# [Data supplied]
□ □ □ □
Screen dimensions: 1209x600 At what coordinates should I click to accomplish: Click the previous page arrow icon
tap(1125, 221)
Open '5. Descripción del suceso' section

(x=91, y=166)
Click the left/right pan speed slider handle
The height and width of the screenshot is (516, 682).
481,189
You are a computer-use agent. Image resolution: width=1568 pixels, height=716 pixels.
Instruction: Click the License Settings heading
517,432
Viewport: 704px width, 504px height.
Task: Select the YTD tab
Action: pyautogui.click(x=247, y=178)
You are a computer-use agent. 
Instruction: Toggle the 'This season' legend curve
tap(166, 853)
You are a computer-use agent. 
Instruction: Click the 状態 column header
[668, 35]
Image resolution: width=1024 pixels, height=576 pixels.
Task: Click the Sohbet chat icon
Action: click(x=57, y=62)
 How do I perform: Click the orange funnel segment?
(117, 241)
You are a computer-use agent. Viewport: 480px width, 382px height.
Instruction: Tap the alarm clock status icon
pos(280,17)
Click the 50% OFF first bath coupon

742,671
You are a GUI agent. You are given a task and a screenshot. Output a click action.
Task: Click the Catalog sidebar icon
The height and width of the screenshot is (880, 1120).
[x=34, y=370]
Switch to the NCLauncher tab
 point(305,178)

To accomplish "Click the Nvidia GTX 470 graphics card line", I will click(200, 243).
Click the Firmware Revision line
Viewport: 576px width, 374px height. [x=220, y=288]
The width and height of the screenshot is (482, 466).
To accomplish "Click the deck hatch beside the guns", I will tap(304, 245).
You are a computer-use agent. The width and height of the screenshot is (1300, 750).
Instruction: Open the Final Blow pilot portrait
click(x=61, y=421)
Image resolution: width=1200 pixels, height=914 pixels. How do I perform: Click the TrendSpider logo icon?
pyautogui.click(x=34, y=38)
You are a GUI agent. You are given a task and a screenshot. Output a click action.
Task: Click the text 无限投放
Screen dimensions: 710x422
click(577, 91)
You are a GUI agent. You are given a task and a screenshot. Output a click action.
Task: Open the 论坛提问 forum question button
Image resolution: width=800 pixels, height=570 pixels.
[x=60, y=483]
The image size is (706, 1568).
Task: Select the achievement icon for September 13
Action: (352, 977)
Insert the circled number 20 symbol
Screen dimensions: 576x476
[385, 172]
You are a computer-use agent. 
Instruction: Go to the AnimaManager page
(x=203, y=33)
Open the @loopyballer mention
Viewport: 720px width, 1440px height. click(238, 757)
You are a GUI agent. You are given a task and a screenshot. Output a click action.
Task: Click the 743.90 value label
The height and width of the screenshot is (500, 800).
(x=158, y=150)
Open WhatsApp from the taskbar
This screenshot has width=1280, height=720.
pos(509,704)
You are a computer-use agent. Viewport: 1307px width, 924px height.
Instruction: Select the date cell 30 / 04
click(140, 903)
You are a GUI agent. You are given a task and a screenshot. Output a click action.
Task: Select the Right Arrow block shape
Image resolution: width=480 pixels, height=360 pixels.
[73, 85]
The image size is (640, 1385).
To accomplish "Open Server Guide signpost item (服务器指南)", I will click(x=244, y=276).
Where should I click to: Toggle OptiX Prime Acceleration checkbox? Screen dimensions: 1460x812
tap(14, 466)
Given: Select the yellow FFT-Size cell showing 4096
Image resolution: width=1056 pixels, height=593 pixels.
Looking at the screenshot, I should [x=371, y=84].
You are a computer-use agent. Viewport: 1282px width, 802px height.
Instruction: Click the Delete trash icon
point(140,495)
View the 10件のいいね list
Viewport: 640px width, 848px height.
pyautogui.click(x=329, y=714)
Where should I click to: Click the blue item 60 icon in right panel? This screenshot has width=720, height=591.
□ □ □ □
Retype each record exactly, leaving nothing out.

# [Result of the task]
Screen dimensions: 1209x600 At what coordinates should I click to accomplish: Click the previous page arrow icon
tap(1125, 221)
Open '5. Descripción del suceso' section

(x=91, y=166)
Click the left/right pan speed slider handle
The height and width of the screenshot is (516, 682).
481,189
You are a computer-use agent. Image resolution: width=1568 pixels, height=716 pixels.
Instruction: Click the License Settings heading
517,432
Viewport: 704px width, 504px height.
Task: Select the YTD tab
Action: pyautogui.click(x=247, y=178)
You are a computer-use agent. 
Instruction: Toggle the 'This season' legend curve
tap(166, 853)
You are a computer-use agent. 
Instruction: Click the 状態 column header
[668, 35]
Image resolution: width=1024 pixels, height=576 pixels.
Task: Click the Sohbet chat icon
Action: click(x=57, y=62)
 How do I perform: Click the orange funnel segment?
(117, 241)
You are a computer-use agent. Viewport: 480px width, 382px height.
Instruction: Tap the alarm clock status icon
pos(280,17)
Click the 50% OFF first bath coupon

742,671
You are a GUI agent. You are given a task and a screenshot. Output a click action.
Task: Click the Catalog sidebar icon
The height and width of the screenshot is (880, 1120).
[x=34, y=370]
Switch to the NCLauncher tab
 point(305,178)

To accomplish "Click the Nvidia GTX 470 graphics card line", I will click(200, 243).
Click the Firmware Revision line
Viewport: 576px width, 374px height. [x=220, y=288]
The width and height of the screenshot is (482, 466).
To accomplish "Click the deck hatch beside the guns", I will tap(304, 245).
You are a computer-use agent. The width and height of the screenshot is (1300, 750).
Instruction: Open the Final Blow pilot portrait
click(x=61, y=421)
Image resolution: width=1200 pixels, height=914 pixels. How do I perform: Click the TrendSpider logo icon?
pyautogui.click(x=34, y=38)
You are a GUI agent. You are given a task and a screenshot. Output a click action.
Task: Click the text 无限投放
Screen dimensions: 710x422
click(577, 91)
You are a GUI agent. You are given a task and a screenshot. Output a click action.
Task: Open the 论坛提问 forum question button
Image resolution: width=800 pixels, height=570 pixels.
[x=60, y=483]
The image size is (706, 1568).
Task: Select the achievement icon for September 13
Action: (352, 977)
Insert the circled number 20 symbol
Screen dimensions: 576x476
[385, 172]
You are a computer-use agent. 
Instruction: Go to the AnimaManager page
(x=203, y=33)
Open the @loopyballer mention
Viewport: 720px width, 1440px height. click(238, 757)
You are a GUI agent. You are given a task and a screenshot. Output a click action.
Task: Click the 743.90 value label
The height and width of the screenshot is (500, 800).
(x=158, y=150)
Open WhatsApp from the taskbar
This screenshot has width=1280, height=720.
pos(509,704)
You are a computer-use agent. Viewport: 1307px width, 924px height.
Instruction: Select the date cell 30 / 04
click(140, 903)
You are a GUI agent. You are given a task and a screenshot. Output a click action.
Task: Select the Right Arrow block shape
Image resolution: width=480 pixels, height=360 pixels.
[73, 85]
The image size is (640, 1385).
To accomplish "Open Server Guide signpost item (服务器指南)", I will click(x=244, y=276).
Where should I click to: Toggle OptiX Prime Acceleration checkbox? Screen dimensions: 1460x812
tap(14, 466)
Given: Select the yellow FFT-Size cell showing 4096
Image resolution: width=1056 pixels, height=593 pixels.
Looking at the screenshot, I should [x=371, y=84].
You are a computer-use agent. Viewport: 1282px width, 802px height.
Instruction: Click the Delete trash icon
point(140,495)
View the 10件のいいね list
Viewport: 640px width, 848px height.
pyautogui.click(x=329, y=714)
Where should I click to: Click the blue item 60 icon in right panel? This screenshot has width=720, height=591.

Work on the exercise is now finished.